/---

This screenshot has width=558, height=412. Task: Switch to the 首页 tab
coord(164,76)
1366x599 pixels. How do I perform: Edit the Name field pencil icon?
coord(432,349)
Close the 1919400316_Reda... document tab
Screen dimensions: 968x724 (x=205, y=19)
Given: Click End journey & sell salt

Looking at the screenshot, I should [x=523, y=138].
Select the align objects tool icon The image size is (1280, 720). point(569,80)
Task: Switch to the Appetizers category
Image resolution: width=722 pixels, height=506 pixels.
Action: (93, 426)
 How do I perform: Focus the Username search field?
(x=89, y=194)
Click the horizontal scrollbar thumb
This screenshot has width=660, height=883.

\---

§ TASK DETAILS
Please print the whole of the material verbatim.

§ RESULT
This screenshot has width=558, height=412. Task: Switch to the 首页 tab
coord(164,76)
1366x599 pixels. How do I perform: Edit the Name field pencil icon?
coord(432,349)
Close the 1919400316_Reda... document tab
Screen dimensions: 968x724 (x=205, y=19)
Given: Click End journey & sell salt

Looking at the screenshot, I should [x=523, y=138].
Select the align objects tool icon The image size is (1280, 720). point(569,80)
Task: Switch to the Appetizers category
Image resolution: width=722 pixels, height=506 pixels.
Action: (93, 426)
 How do I perform: Focus the Username search field?
(x=89, y=194)
Click the horizontal scrollbar thumb
This screenshot has width=660, height=883.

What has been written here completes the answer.